The Daily Business Post, Published: 15/09/2014

 

Euro-zone gross domestic product is now expected to expand 0.8 per cent this year, down from 1.2 per cent in May, while the US will expand 2.1 per cent instead of 2.6 per cent, the Paris-based Organisation for Economic Cooperation and Development said.

“The bullishness of financial markets appears at odds with the intensification of several significant risks,” the organisation said. “Continued slow growth in the euro area is the most worrying feature of the projections.”

The MSCI All Country World Index has gained six per cent this year even as conflicts in the Ukraine and the Middle East have intensified and inflation in the euro zone has dipped to a fraction of the European Central Bank’s target rate.
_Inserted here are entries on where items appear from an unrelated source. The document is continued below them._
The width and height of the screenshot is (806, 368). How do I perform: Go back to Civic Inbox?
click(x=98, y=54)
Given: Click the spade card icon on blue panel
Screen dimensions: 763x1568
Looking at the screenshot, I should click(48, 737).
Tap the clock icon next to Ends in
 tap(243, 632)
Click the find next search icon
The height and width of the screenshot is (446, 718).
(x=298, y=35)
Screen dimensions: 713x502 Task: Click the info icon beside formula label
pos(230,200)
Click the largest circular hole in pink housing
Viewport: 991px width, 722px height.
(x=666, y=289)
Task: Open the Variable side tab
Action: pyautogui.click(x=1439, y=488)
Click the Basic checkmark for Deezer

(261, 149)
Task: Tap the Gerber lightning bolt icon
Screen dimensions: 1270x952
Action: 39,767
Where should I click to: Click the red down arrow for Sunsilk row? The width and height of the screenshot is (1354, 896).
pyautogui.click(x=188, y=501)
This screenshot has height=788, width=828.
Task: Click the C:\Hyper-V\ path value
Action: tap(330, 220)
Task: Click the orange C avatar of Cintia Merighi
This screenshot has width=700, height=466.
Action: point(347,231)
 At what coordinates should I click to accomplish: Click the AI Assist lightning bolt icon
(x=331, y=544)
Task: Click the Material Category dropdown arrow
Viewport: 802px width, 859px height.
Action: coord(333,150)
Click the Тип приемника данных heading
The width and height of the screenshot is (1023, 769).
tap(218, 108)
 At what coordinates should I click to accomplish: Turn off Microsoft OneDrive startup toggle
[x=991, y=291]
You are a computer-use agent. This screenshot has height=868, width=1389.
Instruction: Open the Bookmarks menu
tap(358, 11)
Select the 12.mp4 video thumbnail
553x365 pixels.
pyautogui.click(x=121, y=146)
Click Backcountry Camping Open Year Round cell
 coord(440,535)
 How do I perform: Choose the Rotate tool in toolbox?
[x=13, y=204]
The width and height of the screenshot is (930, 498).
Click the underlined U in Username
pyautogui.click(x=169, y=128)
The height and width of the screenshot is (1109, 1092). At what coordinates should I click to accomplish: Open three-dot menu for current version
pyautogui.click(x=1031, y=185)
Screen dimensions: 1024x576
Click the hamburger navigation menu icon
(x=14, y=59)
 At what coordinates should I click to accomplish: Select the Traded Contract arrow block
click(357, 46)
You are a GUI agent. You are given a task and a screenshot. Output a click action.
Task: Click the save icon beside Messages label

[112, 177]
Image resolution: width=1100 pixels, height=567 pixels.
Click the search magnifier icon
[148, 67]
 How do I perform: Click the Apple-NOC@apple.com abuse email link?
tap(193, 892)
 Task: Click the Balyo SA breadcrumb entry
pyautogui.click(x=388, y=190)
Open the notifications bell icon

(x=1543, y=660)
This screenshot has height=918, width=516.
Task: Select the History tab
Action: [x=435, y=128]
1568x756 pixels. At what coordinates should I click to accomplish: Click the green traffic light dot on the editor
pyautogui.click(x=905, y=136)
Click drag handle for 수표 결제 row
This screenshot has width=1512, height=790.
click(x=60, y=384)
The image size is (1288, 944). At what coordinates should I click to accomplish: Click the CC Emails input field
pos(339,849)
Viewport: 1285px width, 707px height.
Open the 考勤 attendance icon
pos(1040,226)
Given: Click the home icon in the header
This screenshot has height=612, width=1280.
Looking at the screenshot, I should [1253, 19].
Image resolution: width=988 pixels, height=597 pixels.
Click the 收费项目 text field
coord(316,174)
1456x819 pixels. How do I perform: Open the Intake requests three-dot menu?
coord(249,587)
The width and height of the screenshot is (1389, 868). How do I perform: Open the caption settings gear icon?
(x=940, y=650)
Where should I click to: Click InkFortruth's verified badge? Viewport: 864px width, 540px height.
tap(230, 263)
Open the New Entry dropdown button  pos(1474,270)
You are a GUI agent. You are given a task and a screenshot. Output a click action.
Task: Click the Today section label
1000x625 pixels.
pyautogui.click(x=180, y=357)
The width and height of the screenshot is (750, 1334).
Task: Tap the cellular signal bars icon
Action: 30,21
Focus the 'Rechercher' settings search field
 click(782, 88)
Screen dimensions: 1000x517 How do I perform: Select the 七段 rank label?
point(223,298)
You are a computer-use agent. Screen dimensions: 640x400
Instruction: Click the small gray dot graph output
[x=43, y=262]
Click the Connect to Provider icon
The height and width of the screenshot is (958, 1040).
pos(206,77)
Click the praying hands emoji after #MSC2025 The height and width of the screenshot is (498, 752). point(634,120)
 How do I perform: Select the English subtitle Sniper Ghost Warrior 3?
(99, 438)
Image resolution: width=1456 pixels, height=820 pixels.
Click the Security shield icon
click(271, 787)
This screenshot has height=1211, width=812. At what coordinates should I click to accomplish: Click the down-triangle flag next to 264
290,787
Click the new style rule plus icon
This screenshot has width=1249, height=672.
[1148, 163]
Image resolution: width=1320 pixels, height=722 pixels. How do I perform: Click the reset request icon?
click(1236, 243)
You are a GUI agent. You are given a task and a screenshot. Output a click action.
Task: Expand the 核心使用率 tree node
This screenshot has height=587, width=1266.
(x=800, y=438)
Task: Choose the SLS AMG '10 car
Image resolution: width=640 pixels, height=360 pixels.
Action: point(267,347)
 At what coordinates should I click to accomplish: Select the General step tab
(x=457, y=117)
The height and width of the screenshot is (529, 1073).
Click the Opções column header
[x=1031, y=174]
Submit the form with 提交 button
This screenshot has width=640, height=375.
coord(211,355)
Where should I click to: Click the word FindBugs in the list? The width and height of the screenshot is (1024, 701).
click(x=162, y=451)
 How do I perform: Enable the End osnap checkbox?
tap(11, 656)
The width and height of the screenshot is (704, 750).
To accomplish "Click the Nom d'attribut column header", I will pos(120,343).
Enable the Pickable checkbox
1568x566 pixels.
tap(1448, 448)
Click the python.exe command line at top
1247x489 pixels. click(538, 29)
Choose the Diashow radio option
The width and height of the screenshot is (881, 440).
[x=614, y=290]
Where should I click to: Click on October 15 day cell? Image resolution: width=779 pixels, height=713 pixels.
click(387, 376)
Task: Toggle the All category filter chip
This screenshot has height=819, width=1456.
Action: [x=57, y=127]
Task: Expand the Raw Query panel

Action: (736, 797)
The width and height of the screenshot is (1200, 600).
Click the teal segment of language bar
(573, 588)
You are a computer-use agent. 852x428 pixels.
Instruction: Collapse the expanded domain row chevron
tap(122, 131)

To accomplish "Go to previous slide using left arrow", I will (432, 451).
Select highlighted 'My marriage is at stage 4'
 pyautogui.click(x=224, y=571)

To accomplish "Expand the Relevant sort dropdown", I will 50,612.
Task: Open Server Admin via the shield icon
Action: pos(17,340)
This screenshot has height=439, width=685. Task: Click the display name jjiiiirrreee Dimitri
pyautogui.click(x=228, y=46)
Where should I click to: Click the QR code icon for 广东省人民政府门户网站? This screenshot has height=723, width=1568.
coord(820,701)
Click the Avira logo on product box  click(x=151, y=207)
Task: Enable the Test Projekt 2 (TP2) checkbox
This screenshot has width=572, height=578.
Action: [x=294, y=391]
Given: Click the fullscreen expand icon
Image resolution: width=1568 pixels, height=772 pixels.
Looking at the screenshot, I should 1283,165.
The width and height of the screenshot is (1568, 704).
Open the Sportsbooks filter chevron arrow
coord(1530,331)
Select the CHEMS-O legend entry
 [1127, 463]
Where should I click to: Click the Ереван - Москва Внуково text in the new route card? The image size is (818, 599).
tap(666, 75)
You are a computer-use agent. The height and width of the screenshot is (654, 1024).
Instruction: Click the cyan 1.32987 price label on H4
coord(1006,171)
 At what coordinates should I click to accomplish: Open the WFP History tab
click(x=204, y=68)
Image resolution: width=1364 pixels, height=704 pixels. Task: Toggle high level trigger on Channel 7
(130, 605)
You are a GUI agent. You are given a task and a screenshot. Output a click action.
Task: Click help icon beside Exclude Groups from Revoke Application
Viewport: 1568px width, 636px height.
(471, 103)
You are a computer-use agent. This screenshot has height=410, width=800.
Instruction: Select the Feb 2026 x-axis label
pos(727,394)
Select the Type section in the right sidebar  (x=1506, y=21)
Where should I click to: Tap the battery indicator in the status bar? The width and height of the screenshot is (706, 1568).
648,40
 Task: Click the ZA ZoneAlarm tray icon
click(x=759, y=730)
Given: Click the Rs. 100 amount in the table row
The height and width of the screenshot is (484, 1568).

The OECD, which advises its 34 member governments on economic policy, urged European officials to learn lessons from Japan where inflation expectations didn’t flag a later descent into deflation.

“The experience of Japan in the 1990s is a reminder that such expectations measures can be poor predictors of the actual future rate of inflation,” the OECD said. “The six-to-10 year consensus expectations in Japan were similarly near two per cent in the early 1990s, failing to foresee the descent into deflation.”

The OECD cut its GDP forecasts for Germany, France and Italy to 1.5 per cent, 0.4 per cent and a contraction of 0.4 per cent, respectively. In 2015, those economies will grow 1.5 per cent, one percent and 0.1 per cent, generating growth of 1.1 per cent for the euro zone as a whole.

Similarly, in Brazil the OECD foresees a weak investment and uncertainty related to looming elections as keeping growth below potential at 0.3 per cent this year and 1.4 per cent in 2015.

The outlook for other economies is brighter. The OECD sees Japan expanding 0.9 per cent this year and 1.1 per cent in 2015, while China is on track to grow 7.4 per cent and 7.3 per cent. India, the only major economy to have its growth forecast raised this year, will expand 5.7 per cent in 2014 and 5.9 per cent next year, the OECD said.

The OECD sees US GDP growing 3.1 per cent in 2015.

Growth in the UK is currently pegged at 3.1 per cent in 2014 and 2.8 per cent next year.

“In the U.S., the moderate underlying expansion remains broadly on track,” the OECD said. “China has so far managed to achieve an orderly growth slowdown” and “in India, confidence and spending have improved markedly during 2014 as a result of progress to control inflation and the perception that the new government will reinvigorate growth-oriented reform.”